Ha violato il divieto di avvicinamento ai genitori e nella tarda serata di lunedì si è scagliato contro il padre. Lo ha aggredito e ha preso i soldi che il genitore aveva in tasca. L'uomo, Pietrantonio Marcoccia, trentacinquenne del Reggimento paracadutisti "Folgore" è stato arrestato in flagranza per rapina e tentata estorsione. Per lui si sono aperte dalle porte delle camere di sicurezza del comando compagnia carabinieri di Alatri in attesa del rito direttissimo.

Oggi verrà giudicato per il divieto di avvicinamento emesso e notificato lunedì pomeriggio che lui ha violato rimanendo a casa e commettendo poi i reati di rapina e tentata estorsione. Marcoccia è difeso dall'avvocato Giampiero Vellucci.
La ricostruzione
Quella dell'altra sera, stando alle accuse, non sarebbe l'unico episodio di violenza nei confronti del genitore. Tutto nasce qualche tempo fa.

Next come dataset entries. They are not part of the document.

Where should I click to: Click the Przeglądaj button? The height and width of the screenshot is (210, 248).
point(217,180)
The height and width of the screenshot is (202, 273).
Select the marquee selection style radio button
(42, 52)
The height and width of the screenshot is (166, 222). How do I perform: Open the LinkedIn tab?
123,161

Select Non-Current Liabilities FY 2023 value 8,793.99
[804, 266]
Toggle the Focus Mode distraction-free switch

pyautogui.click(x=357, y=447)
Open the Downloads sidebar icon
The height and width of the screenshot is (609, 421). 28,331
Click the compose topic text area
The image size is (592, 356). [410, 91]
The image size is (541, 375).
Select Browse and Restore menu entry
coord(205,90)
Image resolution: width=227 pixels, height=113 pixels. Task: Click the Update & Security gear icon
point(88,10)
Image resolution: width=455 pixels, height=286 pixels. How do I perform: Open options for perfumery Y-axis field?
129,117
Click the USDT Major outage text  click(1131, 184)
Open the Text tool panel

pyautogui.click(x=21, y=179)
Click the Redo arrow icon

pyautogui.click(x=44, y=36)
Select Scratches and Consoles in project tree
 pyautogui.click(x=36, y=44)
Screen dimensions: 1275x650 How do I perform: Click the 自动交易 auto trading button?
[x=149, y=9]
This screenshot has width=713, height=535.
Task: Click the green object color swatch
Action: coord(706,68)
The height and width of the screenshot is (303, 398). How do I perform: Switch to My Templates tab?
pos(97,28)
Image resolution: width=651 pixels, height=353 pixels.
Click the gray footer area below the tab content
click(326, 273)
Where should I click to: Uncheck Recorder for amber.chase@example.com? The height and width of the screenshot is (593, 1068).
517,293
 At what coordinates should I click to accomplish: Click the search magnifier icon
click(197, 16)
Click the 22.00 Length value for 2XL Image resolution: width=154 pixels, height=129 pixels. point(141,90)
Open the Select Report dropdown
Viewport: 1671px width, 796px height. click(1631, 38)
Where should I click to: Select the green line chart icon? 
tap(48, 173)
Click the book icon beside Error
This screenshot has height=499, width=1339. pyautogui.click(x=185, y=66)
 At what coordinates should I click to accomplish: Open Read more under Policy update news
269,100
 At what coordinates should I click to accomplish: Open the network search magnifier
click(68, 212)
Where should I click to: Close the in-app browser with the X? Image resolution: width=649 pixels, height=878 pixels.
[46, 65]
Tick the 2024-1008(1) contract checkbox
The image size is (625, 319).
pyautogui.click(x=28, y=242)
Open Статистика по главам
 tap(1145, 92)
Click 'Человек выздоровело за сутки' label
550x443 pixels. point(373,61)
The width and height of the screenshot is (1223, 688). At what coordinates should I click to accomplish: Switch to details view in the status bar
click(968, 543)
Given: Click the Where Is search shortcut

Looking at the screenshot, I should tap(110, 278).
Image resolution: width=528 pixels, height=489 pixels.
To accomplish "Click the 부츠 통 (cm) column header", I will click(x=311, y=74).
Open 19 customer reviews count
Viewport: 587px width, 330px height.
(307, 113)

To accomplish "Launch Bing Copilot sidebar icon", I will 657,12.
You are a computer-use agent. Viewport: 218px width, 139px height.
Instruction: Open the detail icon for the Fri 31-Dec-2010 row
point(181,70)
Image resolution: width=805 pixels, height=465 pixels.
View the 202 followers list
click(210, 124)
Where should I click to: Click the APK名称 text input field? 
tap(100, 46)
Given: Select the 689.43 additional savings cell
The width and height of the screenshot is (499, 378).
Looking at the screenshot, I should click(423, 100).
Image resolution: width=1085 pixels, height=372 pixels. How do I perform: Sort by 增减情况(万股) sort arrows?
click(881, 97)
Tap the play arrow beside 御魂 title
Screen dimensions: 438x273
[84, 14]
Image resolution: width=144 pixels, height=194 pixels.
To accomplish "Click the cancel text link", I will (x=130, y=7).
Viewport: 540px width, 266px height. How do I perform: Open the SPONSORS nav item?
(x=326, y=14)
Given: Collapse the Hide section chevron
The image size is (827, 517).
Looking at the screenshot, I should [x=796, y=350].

Marcoccia che negli anni ha effettuato numerosi lanci e fatto missioni all'estero, è rimasto coinvolto in un incidente che gli ha cambiato la vita. Alcuni mesi fa, a seguito di un lancio effettuato in maniera poco fortunata, ha subìto una lesione all'anca per la quale è momentaneamente ritenuto inidoneo sia ai voli sia ai lanci.

Da qui è caduto in un profondo stato depressivo che ha letteralmente trasformato il paracadutista modello in un uomo violento soprattutto con la famiglia presso cui era tornato a vivere a seguito della patologia insorta che gli impedisce di volare e lanciarsi.
Sono iniziate così richieste di denaro, stando a quanto ricostruito i soldi servivano per acquistare la droga. Richieste diventate così numerose con tanto di violenze e minacce. I carabinieri erano già intervenuti nel pomeriggio di lunedì quando per l'uomo era stato disposto l'allontanamento dai genitori. Allontanamento che non solo è stato trasgredito ma al quale si sono aggiunti i due reati commessi e di cui deve rispondere.